■ AIM OF THE EXERCISE:
Please set down the entries below once more, exactly.

■ RECORD EXCERPTS:
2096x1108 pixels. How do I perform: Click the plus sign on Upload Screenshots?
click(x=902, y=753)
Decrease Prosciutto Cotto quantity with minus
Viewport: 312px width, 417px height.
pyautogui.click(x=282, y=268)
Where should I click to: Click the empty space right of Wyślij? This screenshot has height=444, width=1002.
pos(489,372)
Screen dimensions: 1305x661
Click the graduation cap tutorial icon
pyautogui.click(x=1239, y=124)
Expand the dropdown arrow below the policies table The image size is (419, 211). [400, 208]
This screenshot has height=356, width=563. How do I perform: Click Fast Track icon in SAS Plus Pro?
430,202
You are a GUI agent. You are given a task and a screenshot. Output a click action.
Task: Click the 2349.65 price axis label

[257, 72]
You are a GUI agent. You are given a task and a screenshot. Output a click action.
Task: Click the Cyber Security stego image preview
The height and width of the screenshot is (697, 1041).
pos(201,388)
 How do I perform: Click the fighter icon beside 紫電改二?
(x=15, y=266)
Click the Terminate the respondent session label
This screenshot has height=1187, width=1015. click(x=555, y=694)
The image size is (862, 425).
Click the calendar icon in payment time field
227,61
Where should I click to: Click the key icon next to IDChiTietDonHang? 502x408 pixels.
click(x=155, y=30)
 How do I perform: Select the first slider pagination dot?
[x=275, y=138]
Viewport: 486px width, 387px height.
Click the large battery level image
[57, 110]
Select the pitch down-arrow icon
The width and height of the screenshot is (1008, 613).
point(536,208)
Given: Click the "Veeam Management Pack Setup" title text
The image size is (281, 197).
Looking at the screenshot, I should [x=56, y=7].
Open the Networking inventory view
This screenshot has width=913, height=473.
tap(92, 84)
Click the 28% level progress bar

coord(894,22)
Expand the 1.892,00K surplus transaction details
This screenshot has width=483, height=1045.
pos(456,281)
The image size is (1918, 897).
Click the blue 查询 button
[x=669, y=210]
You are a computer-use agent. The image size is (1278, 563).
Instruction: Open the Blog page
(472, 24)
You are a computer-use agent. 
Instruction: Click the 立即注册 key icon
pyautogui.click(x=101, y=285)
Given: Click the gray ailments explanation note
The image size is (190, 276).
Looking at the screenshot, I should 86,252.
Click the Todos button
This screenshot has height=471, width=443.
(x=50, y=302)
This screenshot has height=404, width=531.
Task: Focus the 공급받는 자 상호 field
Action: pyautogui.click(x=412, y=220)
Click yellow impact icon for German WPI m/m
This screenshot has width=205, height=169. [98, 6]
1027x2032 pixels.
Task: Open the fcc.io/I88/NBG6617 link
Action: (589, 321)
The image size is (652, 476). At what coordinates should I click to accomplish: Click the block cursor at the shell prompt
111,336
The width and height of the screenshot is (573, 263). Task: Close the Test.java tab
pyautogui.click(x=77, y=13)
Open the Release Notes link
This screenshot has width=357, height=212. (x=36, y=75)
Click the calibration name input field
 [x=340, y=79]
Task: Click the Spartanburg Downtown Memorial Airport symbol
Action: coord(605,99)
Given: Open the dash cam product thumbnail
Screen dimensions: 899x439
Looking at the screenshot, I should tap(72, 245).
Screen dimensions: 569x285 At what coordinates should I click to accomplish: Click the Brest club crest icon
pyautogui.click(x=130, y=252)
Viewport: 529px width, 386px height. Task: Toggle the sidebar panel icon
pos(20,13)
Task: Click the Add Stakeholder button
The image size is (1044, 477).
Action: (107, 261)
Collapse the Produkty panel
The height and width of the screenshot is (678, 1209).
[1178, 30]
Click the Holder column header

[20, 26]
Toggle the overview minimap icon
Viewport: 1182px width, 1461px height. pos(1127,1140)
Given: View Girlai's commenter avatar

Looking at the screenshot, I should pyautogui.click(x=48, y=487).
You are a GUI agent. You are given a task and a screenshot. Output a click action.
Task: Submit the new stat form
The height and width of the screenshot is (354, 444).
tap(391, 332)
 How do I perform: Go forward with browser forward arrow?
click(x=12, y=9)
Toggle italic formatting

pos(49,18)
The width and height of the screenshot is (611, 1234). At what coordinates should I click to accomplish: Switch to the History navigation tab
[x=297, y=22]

■ WRITTEN RESPONSE:
2096x1108 pixels. How do I perform: Click the plus sign on Upload Screenshots?
click(x=902, y=753)
Decrease Prosciutto Cotto quantity with minus
Viewport: 312px width, 417px height.
pyautogui.click(x=282, y=268)
Where should I click to: Click the empty space right of Wyślij? This screenshot has height=444, width=1002.
pos(489,372)
Screen dimensions: 1305x661
Click the graduation cap tutorial icon
pyautogui.click(x=1239, y=124)
Expand the dropdown arrow below the policies table The image size is (419, 211). [400, 208]
This screenshot has height=356, width=563. How do I perform: Click Fast Track icon in SAS Plus Pro?
430,202
You are a GUI agent. You are given a task and a screenshot. Output a click action.
Task: Click the 2349.65 price axis label

[257, 72]
You are a GUI agent. You are given a task and a screenshot. Output a click action.
Task: Click the Cyber Security stego image preview
The height and width of the screenshot is (697, 1041).
pos(201,388)
 How do I perform: Click the fighter icon beside 紫電改二?
(x=15, y=266)
Click the Terminate the respondent session label
This screenshot has height=1187, width=1015. click(x=555, y=694)
The image size is (862, 425).
Click the calendar icon in payment time field
227,61
Where should I click to: Click the key icon next to IDChiTietDonHang? 502x408 pixels.
click(x=155, y=30)
 How do I perform: Select the first slider pagination dot?
[x=275, y=138]
Viewport: 486px width, 387px height.
Click the large battery level image
[57, 110]
Select the pitch down-arrow icon
The width and height of the screenshot is (1008, 613).
point(536,208)
Given: Click the "Veeam Management Pack Setup" title text
The image size is (281, 197).
Looking at the screenshot, I should [x=56, y=7].
Open the Networking inventory view
This screenshot has width=913, height=473.
tap(92, 84)
Click the 28% level progress bar

coord(894,22)
Expand the 1.892,00K surplus transaction details
This screenshot has width=483, height=1045.
pos(456,281)
The image size is (1918, 897).
Click the blue 查询 button
[x=669, y=210]
You are a computer-use agent. The image size is (1278, 563).
Instruction: Open the Blog page
(472, 24)
You are a computer-use agent. 
Instruction: Click the 立即注册 key icon
pyautogui.click(x=101, y=285)
Given: Click the gray ailments explanation note
The image size is (190, 276).
Looking at the screenshot, I should 86,252.
Click the Todos button
This screenshot has height=471, width=443.
(x=50, y=302)
This screenshot has height=404, width=531.
Task: Focus the 공급받는 자 상호 field
Action: pyautogui.click(x=412, y=220)
Click yellow impact icon for German WPI m/m
This screenshot has width=205, height=169. [98, 6]
1027x2032 pixels.
Task: Open the fcc.io/I88/NBG6617 link
Action: (589, 321)
The image size is (652, 476). At what coordinates should I click to accomplish: Click the block cursor at the shell prompt
111,336
The width and height of the screenshot is (573, 263). Task: Close the Test.java tab
pyautogui.click(x=77, y=13)
Open the Release Notes link
This screenshot has width=357, height=212. (x=36, y=75)
Click the calibration name input field
 [x=340, y=79]
Task: Click the Spartanburg Downtown Memorial Airport symbol
Action: coord(605,99)
Given: Open the dash cam product thumbnail
Screen dimensions: 899x439
Looking at the screenshot, I should tap(72, 245).
Screen dimensions: 569x285 At what coordinates should I click to accomplish: Click the Brest club crest icon
pyautogui.click(x=130, y=252)
Viewport: 529px width, 386px height. Task: Toggle the sidebar panel icon
pos(20,13)
Task: Click the Add Stakeholder button
The image size is (1044, 477).
Action: (107, 261)
Collapse the Produkty panel
The height and width of the screenshot is (678, 1209).
[1178, 30]
Click the Holder column header

[20, 26]
Toggle the overview minimap icon
Viewport: 1182px width, 1461px height. pos(1127,1140)
Given: View Girlai's commenter avatar

Looking at the screenshot, I should pyautogui.click(x=48, y=487).
You are a GUI agent. You are given a task and a screenshot. Output a click action.
Task: Submit the new stat form
The height and width of the screenshot is (354, 444).
tap(391, 332)
 How do I perform: Go forward with browser forward arrow?
click(x=12, y=9)
Toggle italic formatting

pos(49,18)
The width and height of the screenshot is (611, 1234). At what coordinates should I click to accomplish: Switch to the History navigation tab
[x=297, y=22]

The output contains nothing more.